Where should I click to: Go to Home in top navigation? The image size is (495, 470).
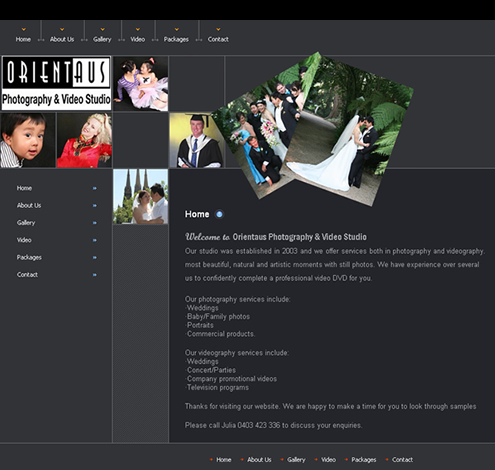(x=23, y=39)
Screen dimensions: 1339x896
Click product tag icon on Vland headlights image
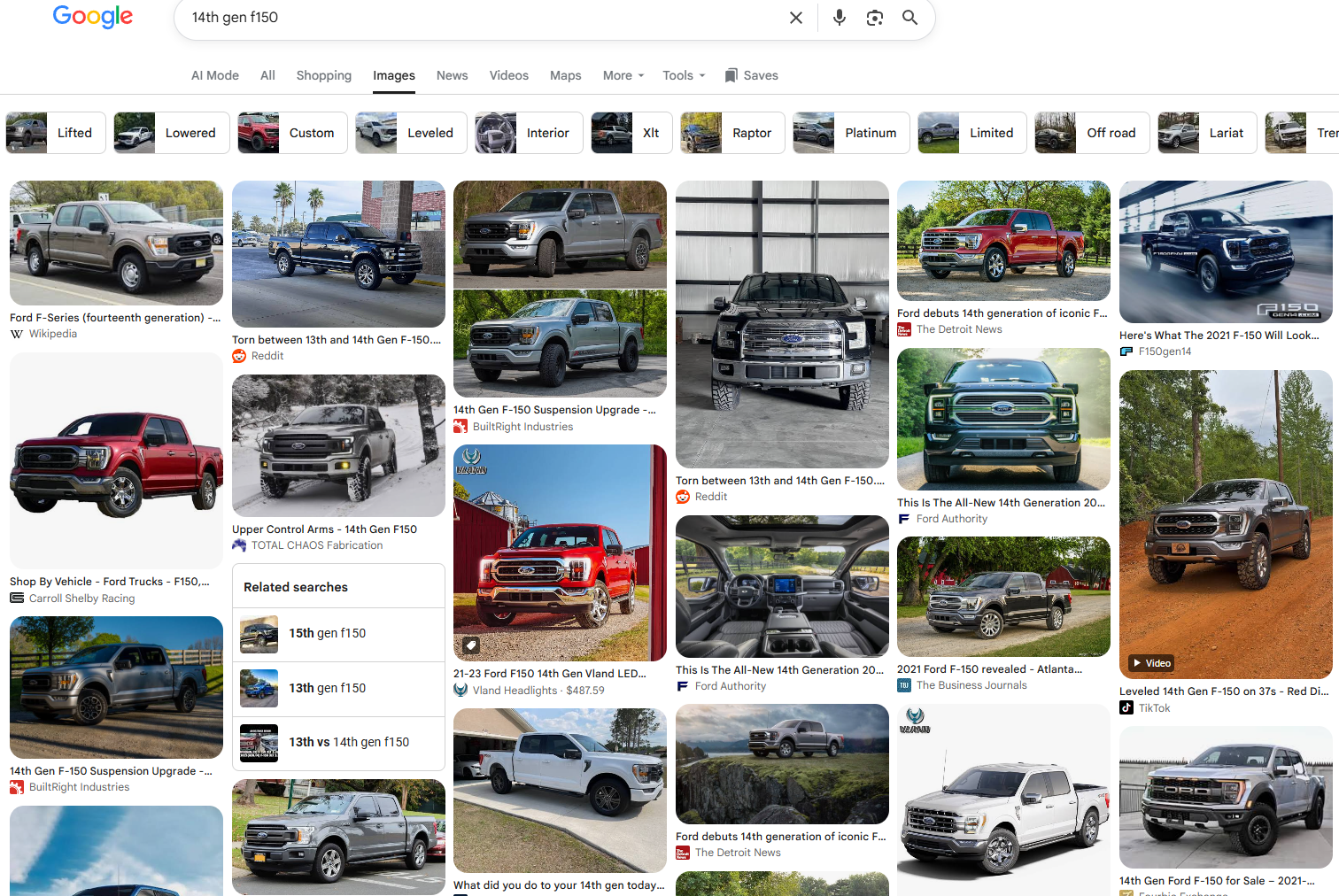point(471,645)
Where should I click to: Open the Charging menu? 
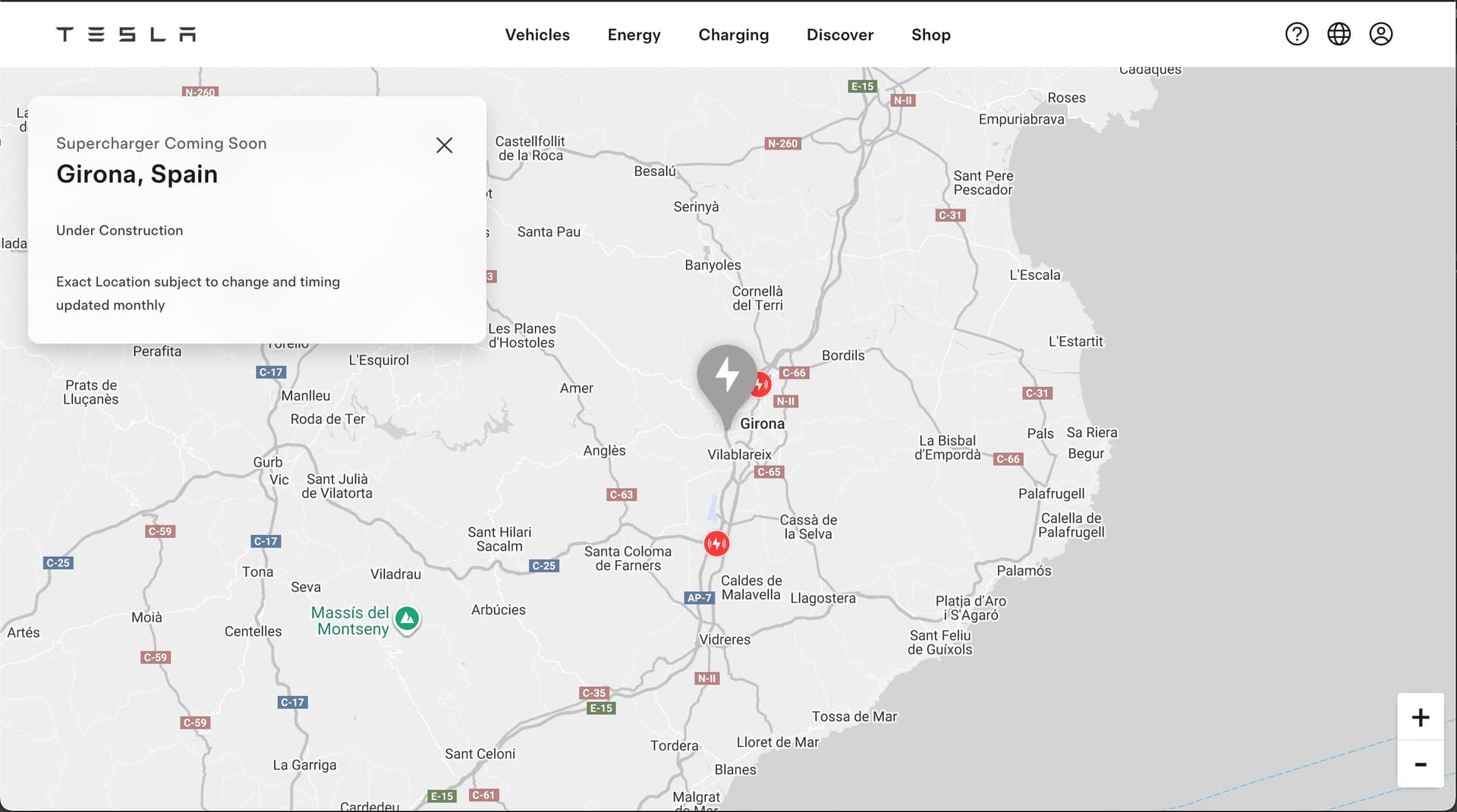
== == ==
REQUIREMENT: A verbatim transcript of the material above, with images dropped, is the expected output.

THE ANSWER:
Where should I click to: Go to Home in top navigation? The image size is (495, 470).
(x=23, y=39)
Screen dimensions: 1339x896
Click product tag icon on Vland headlights image
point(471,645)
Where should I click to: Open the Charging menu? 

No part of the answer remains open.